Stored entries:
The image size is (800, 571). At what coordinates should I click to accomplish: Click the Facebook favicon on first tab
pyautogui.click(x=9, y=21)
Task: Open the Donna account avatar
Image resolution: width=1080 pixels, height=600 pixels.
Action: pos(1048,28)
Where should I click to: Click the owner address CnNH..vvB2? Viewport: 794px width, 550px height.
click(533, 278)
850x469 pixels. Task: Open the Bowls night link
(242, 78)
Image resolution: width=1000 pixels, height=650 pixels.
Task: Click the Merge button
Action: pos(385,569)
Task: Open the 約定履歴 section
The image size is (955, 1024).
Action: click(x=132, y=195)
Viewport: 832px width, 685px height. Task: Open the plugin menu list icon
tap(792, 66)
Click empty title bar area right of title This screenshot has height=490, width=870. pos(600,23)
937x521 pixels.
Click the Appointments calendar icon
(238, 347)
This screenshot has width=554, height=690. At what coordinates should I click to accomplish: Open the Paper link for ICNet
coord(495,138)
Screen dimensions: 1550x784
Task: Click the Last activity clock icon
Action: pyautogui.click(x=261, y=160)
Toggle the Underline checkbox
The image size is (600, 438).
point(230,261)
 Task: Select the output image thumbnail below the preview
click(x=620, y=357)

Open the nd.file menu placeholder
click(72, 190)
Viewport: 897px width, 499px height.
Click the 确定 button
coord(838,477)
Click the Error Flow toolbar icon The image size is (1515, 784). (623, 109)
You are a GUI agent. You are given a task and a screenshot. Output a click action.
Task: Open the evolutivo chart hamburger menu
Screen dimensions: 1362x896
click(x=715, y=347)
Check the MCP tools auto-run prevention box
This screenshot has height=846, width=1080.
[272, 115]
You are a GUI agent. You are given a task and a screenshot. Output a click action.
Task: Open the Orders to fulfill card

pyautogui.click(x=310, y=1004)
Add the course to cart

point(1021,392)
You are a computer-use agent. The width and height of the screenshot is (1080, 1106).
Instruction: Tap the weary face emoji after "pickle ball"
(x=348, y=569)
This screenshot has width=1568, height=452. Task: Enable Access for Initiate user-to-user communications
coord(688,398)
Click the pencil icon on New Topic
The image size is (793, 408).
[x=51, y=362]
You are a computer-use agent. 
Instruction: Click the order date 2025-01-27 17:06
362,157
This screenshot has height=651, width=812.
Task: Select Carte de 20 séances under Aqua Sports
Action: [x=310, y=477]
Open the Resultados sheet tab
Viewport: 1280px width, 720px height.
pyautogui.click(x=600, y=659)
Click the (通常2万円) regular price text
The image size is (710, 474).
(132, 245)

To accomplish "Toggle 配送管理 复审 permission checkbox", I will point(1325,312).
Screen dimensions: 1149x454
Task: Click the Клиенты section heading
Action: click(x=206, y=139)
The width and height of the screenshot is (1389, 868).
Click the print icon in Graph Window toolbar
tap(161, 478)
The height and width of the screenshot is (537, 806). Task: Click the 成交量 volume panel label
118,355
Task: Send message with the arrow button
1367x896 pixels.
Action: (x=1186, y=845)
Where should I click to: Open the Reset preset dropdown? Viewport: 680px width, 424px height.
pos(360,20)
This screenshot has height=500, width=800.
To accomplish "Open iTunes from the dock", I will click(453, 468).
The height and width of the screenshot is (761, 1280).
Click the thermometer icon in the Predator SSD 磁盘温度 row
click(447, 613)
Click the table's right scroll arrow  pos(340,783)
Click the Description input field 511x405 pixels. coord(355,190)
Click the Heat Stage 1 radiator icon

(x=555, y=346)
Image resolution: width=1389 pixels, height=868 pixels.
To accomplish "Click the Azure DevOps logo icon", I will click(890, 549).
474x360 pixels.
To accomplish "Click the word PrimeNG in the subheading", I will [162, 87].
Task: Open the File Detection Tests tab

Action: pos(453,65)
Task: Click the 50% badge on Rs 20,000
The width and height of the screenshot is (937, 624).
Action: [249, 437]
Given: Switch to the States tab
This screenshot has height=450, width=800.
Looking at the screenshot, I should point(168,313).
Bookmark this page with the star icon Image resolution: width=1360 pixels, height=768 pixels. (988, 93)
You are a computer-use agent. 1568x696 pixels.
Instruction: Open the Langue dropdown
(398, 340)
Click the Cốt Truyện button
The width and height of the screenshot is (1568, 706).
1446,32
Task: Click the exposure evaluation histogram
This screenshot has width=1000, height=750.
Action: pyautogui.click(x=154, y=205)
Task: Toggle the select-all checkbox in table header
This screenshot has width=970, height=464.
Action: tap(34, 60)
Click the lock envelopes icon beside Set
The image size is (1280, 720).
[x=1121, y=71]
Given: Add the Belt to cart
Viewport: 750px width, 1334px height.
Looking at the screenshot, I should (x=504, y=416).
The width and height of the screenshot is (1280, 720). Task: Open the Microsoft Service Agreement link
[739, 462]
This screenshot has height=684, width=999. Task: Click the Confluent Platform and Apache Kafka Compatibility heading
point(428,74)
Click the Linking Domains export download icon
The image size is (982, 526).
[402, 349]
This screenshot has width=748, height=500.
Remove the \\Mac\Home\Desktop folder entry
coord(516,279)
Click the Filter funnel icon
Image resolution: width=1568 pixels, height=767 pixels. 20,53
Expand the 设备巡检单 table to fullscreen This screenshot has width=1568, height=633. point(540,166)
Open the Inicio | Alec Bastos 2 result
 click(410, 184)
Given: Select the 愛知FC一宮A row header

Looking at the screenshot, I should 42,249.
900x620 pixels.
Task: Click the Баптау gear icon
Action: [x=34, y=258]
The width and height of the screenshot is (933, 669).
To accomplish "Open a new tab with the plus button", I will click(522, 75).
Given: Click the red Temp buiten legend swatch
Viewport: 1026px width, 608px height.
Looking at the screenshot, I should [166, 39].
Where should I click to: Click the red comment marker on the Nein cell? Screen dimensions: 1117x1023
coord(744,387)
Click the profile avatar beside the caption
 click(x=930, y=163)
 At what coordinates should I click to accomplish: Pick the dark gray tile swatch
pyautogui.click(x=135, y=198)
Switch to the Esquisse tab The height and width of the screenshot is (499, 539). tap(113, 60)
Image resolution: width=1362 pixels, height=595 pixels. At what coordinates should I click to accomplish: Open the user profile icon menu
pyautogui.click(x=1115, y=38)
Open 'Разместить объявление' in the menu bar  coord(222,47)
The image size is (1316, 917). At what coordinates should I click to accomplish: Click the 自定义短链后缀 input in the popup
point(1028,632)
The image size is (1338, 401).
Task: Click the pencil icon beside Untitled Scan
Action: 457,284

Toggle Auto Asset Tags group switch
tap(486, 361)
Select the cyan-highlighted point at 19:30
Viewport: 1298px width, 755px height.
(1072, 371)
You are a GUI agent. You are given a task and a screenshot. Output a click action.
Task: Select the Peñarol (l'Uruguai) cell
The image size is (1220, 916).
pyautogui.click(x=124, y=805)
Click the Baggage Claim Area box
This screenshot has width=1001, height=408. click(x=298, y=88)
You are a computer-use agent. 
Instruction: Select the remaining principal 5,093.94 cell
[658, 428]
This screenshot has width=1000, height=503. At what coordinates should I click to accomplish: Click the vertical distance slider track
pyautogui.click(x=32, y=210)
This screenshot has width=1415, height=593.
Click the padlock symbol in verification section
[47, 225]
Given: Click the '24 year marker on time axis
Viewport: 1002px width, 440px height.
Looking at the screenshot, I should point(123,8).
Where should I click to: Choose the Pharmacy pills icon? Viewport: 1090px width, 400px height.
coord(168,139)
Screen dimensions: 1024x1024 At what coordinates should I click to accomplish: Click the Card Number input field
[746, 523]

Exercise prompt >> Every entry above, from first to last, should be repeated exactly.

Solved problem >>
The image size is (800, 571). At what coordinates should I click to accomplish: Click the Facebook favicon on first tab
pyautogui.click(x=9, y=21)
Task: Open the Donna account avatar
Image resolution: width=1080 pixels, height=600 pixels.
Action: pos(1048,28)
Where should I click to: Click the owner address CnNH..vvB2? Viewport: 794px width, 550px height.
click(533, 278)
850x469 pixels. Task: Open the Bowls night link
(242, 78)
Image resolution: width=1000 pixels, height=650 pixels.
Task: Click the Merge button
Action: pos(385,569)
Task: Open the 約定履歴 section
The image size is (955, 1024).
Action: click(x=132, y=195)
Viewport: 832px width, 685px height. Task: Open the plugin menu list icon
tap(792, 66)
Click empty title bar area right of title This screenshot has height=490, width=870. pos(600,23)
937x521 pixels.
Click the Appointments calendar icon
(238, 347)
This screenshot has width=554, height=690. At what coordinates should I click to accomplish: Open the Paper link for ICNet
coord(495,138)
Screen dimensions: 1550x784
Task: Click the Last activity clock icon
Action: pyautogui.click(x=261, y=160)
Toggle the Underline checkbox
The image size is (600, 438).
point(230,261)
 Task: Select the output image thumbnail below the preview
click(x=620, y=357)

Open the nd.file menu placeholder
click(72, 190)
Viewport: 897px width, 499px height.
Click the 确定 button
coord(838,477)
Click the Error Flow toolbar icon The image size is (1515, 784). (623, 109)
You are a GUI agent. You are given a task and a screenshot. Output a click action.
Task: Open the evolutivo chart hamburger menu
Screen dimensions: 1362x896
click(x=715, y=347)
Check the MCP tools auto-run prevention box
This screenshot has height=846, width=1080.
[272, 115]
You are a GUI agent. You are given a task and a screenshot. Output a click action.
Task: Open the Orders to fulfill card

pyautogui.click(x=310, y=1004)
Add the course to cart

point(1021,392)
You are a computer-use agent. The width and height of the screenshot is (1080, 1106).
Instruction: Tap the weary face emoji after "pickle ball"
(x=348, y=569)
This screenshot has width=1568, height=452. Task: Enable Access for Initiate user-to-user communications
coord(688,398)
Click the pencil icon on New Topic
The image size is (793, 408).
[x=51, y=362]
You are a computer-use agent. 
Instruction: Click the order date 2025-01-27 17:06
362,157
This screenshot has height=651, width=812.
Task: Select Carte de 20 séances under Aqua Sports
Action: [x=310, y=477]
Open the Resultados sheet tab
Viewport: 1280px width, 720px height.
pyautogui.click(x=600, y=659)
Click the (通常2万円) regular price text
The image size is (710, 474).
(132, 245)

To accomplish "Toggle 配送管理 复审 permission checkbox", I will point(1325,312).
Screen dimensions: 1149x454
Task: Click the Клиенты section heading
Action: click(x=206, y=139)
The width and height of the screenshot is (1389, 868).
Click the print icon in Graph Window toolbar
tap(161, 478)
The height and width of the screenshot is (537, 806). Task: Click the 成交量 volume panel label
118,355
Task: Send message with the arrow button
1367x896 pixels.
Action: (x=1186, y=845)
Where should I click to: Open the Reset preset dropdown? Viewport: 680px width, 424px height.
pos(360,20)
This screenshot has height=500, width=800.
To accomplish "Open iTunes from the dock", I will click(453, 468).
The height and width of the screenshot is (761, 1280).
Click the thermometer icon in the Predator SSD 磁盘温度 row
click(447, 613)
Click the table's right scroll arrow  pos(340,783)
Click the Description input field 511x405 pixels. coord(355,190)
Click the Heat Stage 1 radiator icon

(x=555, y=346)
Image resolution: width=1389 pixels, height=868 pixels.
To accomplish "Click the Azure DevOps logo icon", I will click(890, 549).
474x360 pixels.
To accomplish "Click the word PrimeNG in the subheading", I will [162, 87].
Task: Open the File Detection Tests tab

Action: pos(453,65)
Task: Click the 50% badge on Rs 20,000
The width and height of the screenshot is (937, 624).
Action: [249, 437]
Given: Switch to the States tab
This screenshot has height=450, width=800.
Looking at the screenshot, I should point(168,313).
Bookmark this page with the star icon Image resolution: width=1360 pixels, height=768 pixels. (988, 93)
You are a computer-use agent. 1568x696 pixels.
Instruction: Open the Langue dropdown
(398, 340)
Click the Cốt Truyện button
The width and height of the screenshot is (1568, 706).
1446,32
Task: Click the exposure evaluation histogram
This screenshot has width=1000, height=750.
Action: pyautogui.click(x=154, y=205)
Task: Toggle the select-all checkbox in table header
This screenshot has width=970, height=464.
Action: tap(34, 60)
Click the lock envelopes icon beside Set
The image size is (1280, 720).
[x=1121, y=71]
Given: Add the Belt to cart
Viewport: 750px width, 1334px height.
Looking at the screenshot, I should (x=504, y=416).
The width and height of the screenshot is (1280, 720). Task: Open the Microsoft Service Agreement link
[739, 462]
This screenshot has height=684, width=999. Task: Click the Confluent Platform and Apache Kafka Compatibility heading
point(428,74)
Click the Linking Domains export download icon
The image size is (982, 526).
[402, 349]
This screenshot has width=748, height=500.
Remove the \\Mac\Home\Desktop folder entry
coord(516,279)
Click the Filter funnel icon
Image resolution: width=1568 pixels, height=767 pixels. 20,53
Expand the 设备巡检单 table to fullscreen This screenshot has width=1568, height=633. point(540,166)
Open the Inicio | Alec Bastos 2 result
 click(410, 184)
Given: Select the 愛知FC一宮A row header

Looking at the screenshot, I should 42,249.
900x620 pixels.
Task: Click the Баптау gear icon
Action: [x=34, y=258]
The width and height of the screenshot is (933, 669).
To accomplish "Open a new tab with the plus button", I will click(522, 75).
Given: Click the red Temp buiten legend swatch
Viewport: 1026px width, 608px height.
Looking at the screenshot, I should [166, 39].
Where should I click to: Click the red comment marker on the Nein cell? Screen dimensions: 1117x1023
coord(744,387)
Click the profile avatar beside the caption
 click(x=930, y=163)
 At what coordinates should I click to accomplish: Pick the dark gray tile swatch
pyautogui.click(x=135, y=198)
Switch to the Esquisse tab The height and width of the screenshot is (499, 539). tap(113, 60)
Image resolution: width=1362 pixels, height=595 pixels. At what coordinates should I click to accomplish: Open the user profile icon menu
pyautogui.click(x=1115, y=38)
Open 'Разместить объявление' in the menu bar  coord(222,47)
The image size is (1316, 917). At what coordinates should I click to accomplish: Click the 自定义短链后缀 input in the popup
point(1028,632)
The image size is (1338, 401).
Task: Click the pencil icon beside Untitled Scan
Action: 457,284

Toggle Auto Asset Tags group switch
tap(486, 361)
Select the cyan-highlighted point at 19:30
Viewport: 1298px width, 755px height.
(1072, 371)
You are a GUI agent. You are given a task and a screenshot. Output a click action.
Task: Select the Peñarol (l'Uruguai) cell
The image size is (1220, 916).
pyautogui.click(x=124, y=805)
Click the Baggage Claim Area box
This screenshot has width=1001, height=408. click(x=298, y=88)
You are a computer-use agent. 
Instruction: Select the remaining principal 5,093.94 cell
[658, 428]
This screenshot has width=1000, height=503. At what coordinates should I click to accomplish: Click the vertical distance slider track
pyautogui.click(x=32, y=210)
This screenshot has width=1415, height=593.
Click the padlock symbol in verification section
[47, 225]
Given: Click the '24 year marker on time axis
Viewport: 1002px width, 440px height.
Looking at the screenshot, I should point(123,8).
Where should I click to: Choose the Pharmacy pills icon? Viewport: 1090px width, 400px height.
coord(168,139)
Screen dimensions: 1024x1024 At what coordinates should I click to accomplish: Click the Card Number input field
[746, 523]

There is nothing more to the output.